Why leukemic stem cells not harmed by chemotherapy begin to grow and produce AML cells after treatment

The mystery of why myeloid leukemia starts to grow again after chemotherapy has killed the bulk of malignant cells, and how growth may be blocked by repurposed drugs, has potentially been solved through new research.

The bone marrow of AML patients contains a rare population of leukemic stem cells (LSCs) that do not grow and therefore are not killed by chemotherapy. However, after treatment, these cells start to grow and produce AML cells, but it was unclear what kick-started this process.

In a new study published in Nature Communications, researchers from the University of Birmingham, Newcastle University and the Princess Maxima Center of Pediatric oncology studied single cells from patients with t(8;21) acute myeloid leukemia, a specific type of blood cancer, to investigate what made the rare LSCs grow.

Professor Constanze Bonifer from the Institute of Cancer and Genomic Sciences at the University of Birmingham who led the study said, "Leukemic stem cells normally seem asleep which is why they are not killed by chemotherapy, but we reasoned that something must trigger them to start growing in order for the leukemia to come back.

"These cells are very rare and difficult to study but by examining gene expression in single LSCs we found genes being expressed that encode for growth regulators normally not present in myeloid cells. Both cell types are found in the bone marrow alongside the AML cells, but healthy stem cells do not respond to their signals. By aberrantly upregulating these growth regulators, leukemic stem cells now can respond to growth factors that are present in the body and tell them to grow."

Blocking unwanted stem cell growth

The growth regulators, identified in this study were KDR, the receptor for VEGF signaling which is normally only expressed in blood vessels and the IL-5 receptor which is normally only expressed on eosinophils. Moreover, VEGFA, the growth factor binding to KDR, was also expressed by the leukemia meaning it could trigger its own growth.

Following identification of these receptors, the researchers confirmed that by activating them in the laboratory they were able to trigger stem cell growth. Importantly, they also showed that growth could be blocked in a dish and in mice by repurposing drugs against VEGF (Avastin, approved for various solid tumors including colorectal cancer) and IL-5 signaling (Fasenra, approved for eosinophilic asthma).

Professor Olaf Heidenreich from Newcastle University and the Princess Maxima Center of Pediatric Oncology says, "An exciting result from these studies is the fact that the expression of these receptors is specific to this particular type of leukemia. They are expressed as a result of the presence of a specific disease-causing mutation giving rise to the onco-fusion protein RUNX1::ETO which reprograms the gene regulatory network that defines how a cell responds to outside growth signals.

"This work highlights the power of single cell analysis for digging deep into what regulates the growth of AML cells. It also highlights the fact that AML sub-types may have to be treated as separate entities."

The first author of the study, Dr. Sophie Kellaway who is now continuing this research at the University of Nottingham says,

"We were very excited to find not one but two new, and potentially druggable targets to prevent relapse in these patients. Being told your cancer has come back is devastating news and we want to prevent this happening. Unfortunately, as these receptors were so specific this would only work for t(8;21) acute myeloid leukemia and is not a magic bullet.

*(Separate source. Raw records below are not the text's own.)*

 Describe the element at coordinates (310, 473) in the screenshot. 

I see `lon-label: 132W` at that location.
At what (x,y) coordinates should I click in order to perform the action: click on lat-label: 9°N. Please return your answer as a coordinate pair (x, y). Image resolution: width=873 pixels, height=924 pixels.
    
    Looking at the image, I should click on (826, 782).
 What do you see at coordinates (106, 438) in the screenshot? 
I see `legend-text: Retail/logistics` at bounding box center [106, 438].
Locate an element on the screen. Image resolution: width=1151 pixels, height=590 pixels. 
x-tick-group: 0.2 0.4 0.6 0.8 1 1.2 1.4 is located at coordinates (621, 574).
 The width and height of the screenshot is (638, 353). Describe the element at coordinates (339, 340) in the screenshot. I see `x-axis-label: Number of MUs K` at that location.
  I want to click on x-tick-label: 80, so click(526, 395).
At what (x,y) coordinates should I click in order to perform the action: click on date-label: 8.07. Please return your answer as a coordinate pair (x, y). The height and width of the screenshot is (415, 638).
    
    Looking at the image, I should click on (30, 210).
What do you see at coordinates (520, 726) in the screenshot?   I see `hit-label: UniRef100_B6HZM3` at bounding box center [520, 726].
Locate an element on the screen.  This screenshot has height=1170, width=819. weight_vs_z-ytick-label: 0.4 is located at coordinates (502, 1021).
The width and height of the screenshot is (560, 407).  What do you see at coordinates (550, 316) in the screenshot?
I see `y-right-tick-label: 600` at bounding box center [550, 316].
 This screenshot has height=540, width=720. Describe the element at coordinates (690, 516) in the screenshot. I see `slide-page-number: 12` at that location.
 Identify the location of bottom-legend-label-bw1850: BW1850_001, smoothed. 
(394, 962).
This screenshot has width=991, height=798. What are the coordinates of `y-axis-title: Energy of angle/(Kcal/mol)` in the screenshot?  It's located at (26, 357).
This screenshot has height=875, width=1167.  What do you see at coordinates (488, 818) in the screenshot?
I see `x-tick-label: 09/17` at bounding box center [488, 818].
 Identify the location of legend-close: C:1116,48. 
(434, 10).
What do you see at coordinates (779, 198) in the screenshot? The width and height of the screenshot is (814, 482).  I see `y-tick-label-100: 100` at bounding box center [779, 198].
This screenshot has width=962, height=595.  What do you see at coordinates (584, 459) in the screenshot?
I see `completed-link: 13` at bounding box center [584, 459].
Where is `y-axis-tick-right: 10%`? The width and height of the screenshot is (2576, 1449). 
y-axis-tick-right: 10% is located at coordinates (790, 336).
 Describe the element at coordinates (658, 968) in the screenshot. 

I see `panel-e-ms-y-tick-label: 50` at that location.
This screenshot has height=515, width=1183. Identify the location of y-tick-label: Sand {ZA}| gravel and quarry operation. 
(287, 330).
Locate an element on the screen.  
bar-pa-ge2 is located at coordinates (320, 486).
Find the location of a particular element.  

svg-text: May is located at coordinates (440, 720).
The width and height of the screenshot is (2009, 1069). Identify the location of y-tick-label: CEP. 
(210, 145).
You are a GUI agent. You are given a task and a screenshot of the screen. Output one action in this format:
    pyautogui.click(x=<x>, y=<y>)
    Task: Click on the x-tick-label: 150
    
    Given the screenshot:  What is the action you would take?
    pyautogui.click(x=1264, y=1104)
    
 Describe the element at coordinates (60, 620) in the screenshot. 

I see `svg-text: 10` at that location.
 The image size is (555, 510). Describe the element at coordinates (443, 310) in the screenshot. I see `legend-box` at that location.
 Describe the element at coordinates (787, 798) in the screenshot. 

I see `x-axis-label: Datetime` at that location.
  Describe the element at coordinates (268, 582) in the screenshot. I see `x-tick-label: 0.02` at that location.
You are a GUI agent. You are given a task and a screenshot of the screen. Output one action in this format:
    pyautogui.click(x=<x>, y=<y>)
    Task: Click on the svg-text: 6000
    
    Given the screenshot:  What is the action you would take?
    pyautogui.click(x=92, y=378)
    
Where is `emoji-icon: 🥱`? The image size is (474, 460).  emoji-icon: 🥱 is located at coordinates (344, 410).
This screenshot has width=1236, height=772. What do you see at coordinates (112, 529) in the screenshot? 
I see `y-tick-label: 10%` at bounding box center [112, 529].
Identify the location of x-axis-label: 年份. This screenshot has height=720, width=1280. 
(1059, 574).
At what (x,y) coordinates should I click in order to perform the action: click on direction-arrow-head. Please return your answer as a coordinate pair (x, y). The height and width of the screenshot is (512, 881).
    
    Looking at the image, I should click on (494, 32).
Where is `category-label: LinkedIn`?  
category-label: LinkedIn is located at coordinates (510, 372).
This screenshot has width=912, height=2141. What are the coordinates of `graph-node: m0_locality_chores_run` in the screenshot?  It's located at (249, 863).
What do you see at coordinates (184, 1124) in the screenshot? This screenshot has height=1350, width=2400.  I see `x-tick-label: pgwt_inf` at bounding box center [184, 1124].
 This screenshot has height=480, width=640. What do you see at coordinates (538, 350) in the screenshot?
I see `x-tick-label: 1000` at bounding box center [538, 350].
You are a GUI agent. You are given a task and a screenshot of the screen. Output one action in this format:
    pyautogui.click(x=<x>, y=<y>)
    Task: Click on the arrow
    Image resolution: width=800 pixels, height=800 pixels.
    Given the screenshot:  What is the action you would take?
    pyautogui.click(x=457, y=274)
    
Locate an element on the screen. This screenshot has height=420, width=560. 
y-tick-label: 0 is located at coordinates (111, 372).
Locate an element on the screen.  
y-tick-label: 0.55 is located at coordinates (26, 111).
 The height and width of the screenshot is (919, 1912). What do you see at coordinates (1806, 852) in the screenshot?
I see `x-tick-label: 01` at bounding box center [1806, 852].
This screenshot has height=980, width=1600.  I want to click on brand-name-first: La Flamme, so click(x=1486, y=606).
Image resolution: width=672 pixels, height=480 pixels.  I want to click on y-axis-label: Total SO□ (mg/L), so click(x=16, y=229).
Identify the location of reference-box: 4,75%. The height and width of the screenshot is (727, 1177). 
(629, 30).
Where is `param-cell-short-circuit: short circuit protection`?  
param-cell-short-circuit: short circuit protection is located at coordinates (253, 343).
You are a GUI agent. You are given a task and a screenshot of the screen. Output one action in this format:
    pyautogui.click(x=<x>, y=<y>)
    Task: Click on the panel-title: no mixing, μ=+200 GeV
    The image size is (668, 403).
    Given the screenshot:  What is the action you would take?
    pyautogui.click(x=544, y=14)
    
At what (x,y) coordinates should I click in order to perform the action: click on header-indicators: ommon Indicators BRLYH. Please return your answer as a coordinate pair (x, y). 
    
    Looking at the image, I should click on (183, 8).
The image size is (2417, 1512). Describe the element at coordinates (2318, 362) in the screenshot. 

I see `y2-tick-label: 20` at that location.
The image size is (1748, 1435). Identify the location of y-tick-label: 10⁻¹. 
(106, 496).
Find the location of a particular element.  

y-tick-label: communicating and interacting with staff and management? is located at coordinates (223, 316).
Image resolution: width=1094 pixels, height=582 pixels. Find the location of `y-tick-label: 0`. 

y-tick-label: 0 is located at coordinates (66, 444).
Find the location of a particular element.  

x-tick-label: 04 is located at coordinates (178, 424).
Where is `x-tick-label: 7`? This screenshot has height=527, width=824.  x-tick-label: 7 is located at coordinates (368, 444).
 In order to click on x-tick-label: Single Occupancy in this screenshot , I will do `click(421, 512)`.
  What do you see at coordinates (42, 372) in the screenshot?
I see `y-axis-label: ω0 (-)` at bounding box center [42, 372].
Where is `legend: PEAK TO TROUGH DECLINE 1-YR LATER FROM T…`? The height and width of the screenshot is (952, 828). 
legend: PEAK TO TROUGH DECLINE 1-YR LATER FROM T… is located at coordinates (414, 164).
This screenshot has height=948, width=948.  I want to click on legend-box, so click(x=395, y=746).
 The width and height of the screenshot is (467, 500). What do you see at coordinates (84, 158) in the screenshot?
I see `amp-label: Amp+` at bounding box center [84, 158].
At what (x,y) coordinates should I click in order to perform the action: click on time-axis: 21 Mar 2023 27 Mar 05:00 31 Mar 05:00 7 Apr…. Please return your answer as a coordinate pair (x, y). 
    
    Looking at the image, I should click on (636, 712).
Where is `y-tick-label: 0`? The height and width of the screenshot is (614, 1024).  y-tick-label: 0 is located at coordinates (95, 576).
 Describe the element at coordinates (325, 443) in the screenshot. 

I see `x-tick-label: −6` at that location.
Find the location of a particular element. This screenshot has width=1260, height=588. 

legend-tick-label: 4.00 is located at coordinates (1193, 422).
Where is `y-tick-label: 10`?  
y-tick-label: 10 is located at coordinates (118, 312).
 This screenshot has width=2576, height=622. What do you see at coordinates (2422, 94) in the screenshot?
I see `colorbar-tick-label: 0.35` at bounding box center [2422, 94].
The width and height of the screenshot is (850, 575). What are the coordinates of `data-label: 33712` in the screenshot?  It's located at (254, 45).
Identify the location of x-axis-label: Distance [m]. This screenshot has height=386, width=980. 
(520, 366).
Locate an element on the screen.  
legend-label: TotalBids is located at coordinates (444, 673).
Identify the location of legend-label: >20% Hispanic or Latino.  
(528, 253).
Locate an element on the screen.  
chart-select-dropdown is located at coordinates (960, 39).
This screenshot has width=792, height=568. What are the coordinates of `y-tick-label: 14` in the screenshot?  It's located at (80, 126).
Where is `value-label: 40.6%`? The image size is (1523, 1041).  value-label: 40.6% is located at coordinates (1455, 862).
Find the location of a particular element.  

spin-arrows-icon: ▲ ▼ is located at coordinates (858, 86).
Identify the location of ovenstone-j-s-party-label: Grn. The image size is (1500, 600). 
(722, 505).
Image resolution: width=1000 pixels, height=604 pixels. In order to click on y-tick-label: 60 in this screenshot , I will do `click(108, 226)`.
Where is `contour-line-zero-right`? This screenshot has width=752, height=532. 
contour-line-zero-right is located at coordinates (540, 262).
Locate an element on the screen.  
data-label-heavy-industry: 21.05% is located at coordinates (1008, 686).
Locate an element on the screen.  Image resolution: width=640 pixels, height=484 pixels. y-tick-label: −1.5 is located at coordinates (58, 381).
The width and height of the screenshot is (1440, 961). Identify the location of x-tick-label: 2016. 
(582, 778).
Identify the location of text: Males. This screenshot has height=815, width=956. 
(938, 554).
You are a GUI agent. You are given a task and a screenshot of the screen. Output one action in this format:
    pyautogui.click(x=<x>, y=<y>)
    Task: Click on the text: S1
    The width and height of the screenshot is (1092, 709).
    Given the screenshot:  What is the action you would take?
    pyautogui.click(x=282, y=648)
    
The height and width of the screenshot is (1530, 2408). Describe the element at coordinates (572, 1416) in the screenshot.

"However, inspection of other single cell data from different leukemia sub-types shows that other growth regulatory pathways are upregulated in their stem cell population as well. We are now hoping to find those that can be hit in other types of AML."

Dr. Suzanne Rix, from Blood Cancer UK, said, "Blood cancer is the UK's third biggest cancer killer and acute myeloid leukemia is a particularly aggressive form of blood cancer that can come back even after initial treatments have been successful.

"This research uncovers why one specific type of acute myeloid leukemia can return, and could lead to the development of new treatments with the potential to stop the cancer coming back, giving new hope to people affected by this specific form of leukemia. However, further work is needed to see whether a similar approach could be taken for other forms of acute myeloid leukemia and more broadly much more research is desperately needed to develop effective, kinder treatments for all blood cancers."